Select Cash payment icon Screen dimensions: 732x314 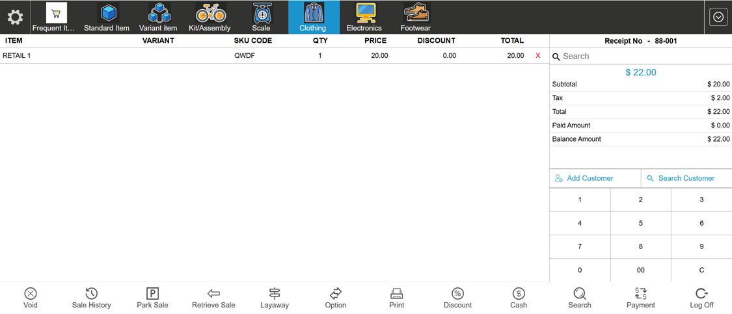[519, 294]
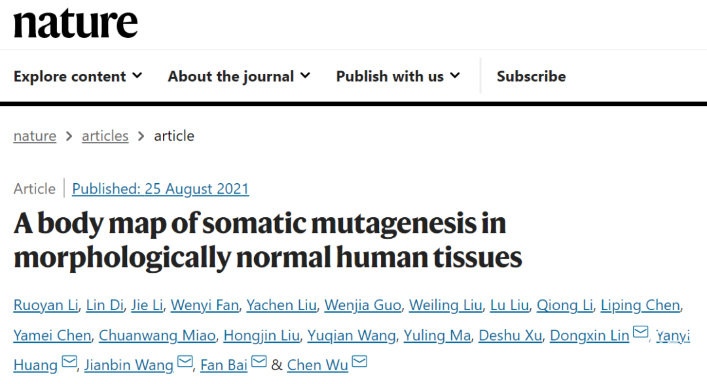Image resolution: width=707 pixels, height=384 pixels.
Task: Click Published: 25 August 2021 link
Action: 160,189
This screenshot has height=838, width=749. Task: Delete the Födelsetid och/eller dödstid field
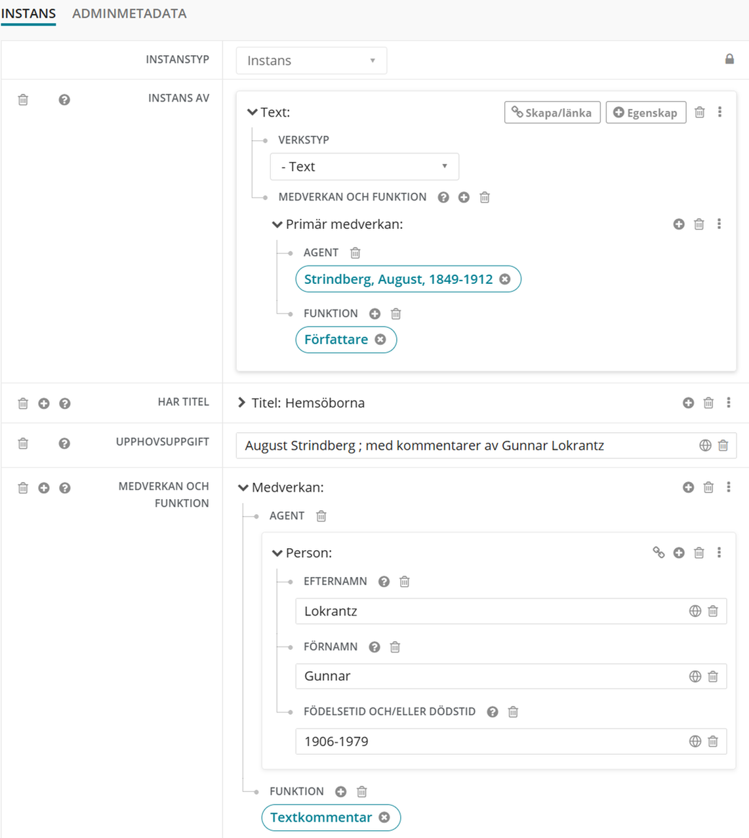coord(514,712)
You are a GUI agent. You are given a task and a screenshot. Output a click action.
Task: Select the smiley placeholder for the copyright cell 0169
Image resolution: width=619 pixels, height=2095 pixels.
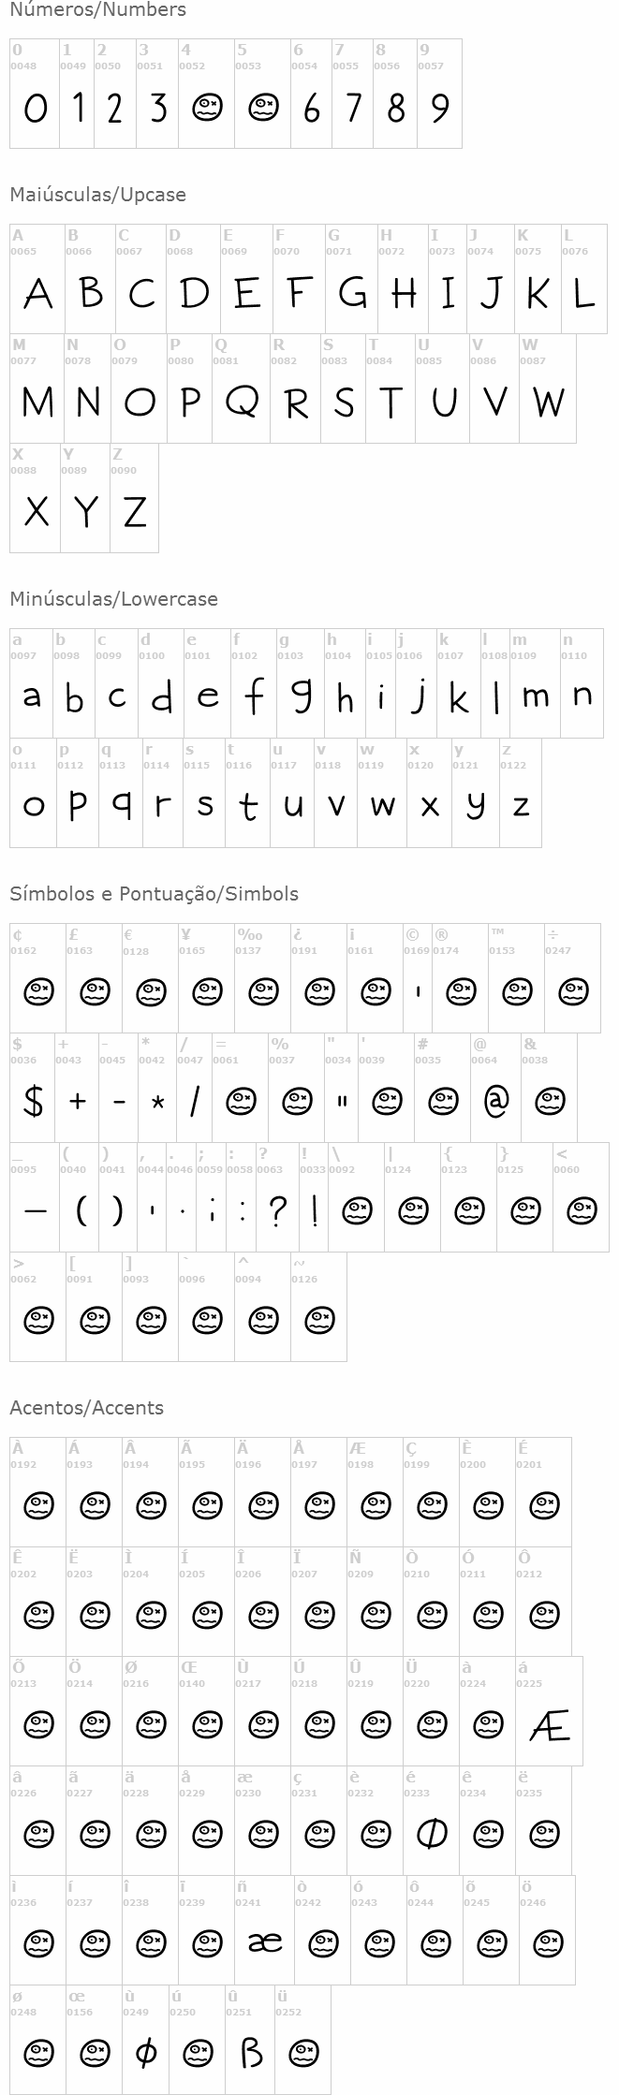(418, 991)
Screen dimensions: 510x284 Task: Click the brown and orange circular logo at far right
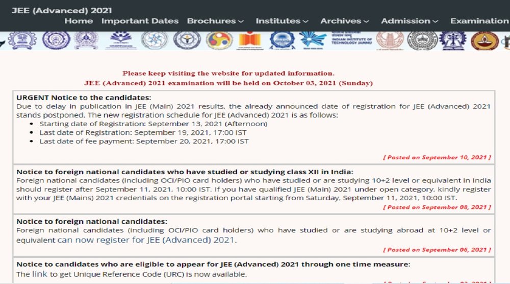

- [TASK PROMPT]: Write out exactly the lines from the line that contains "This screenshot has" to the last line of the material above, both included; pictures do not belong in the copy.

- [ANSWER TO THE EXERCISE]:
This screenshot has height=838, width=749. Task: Delete the Födelsetid och/eller dödstid field
coord(514,712)
You are a GUI agent. You are given a task and a screenshot. Output a click action.
Task: Select the smiley placeholder for the copyright cell 0169
Image resolution: width=619 pixels, height=2095 pixels.
(418, 991)
Screen dimensions: 510x284 Task: Click the brown and orange circular logo at far right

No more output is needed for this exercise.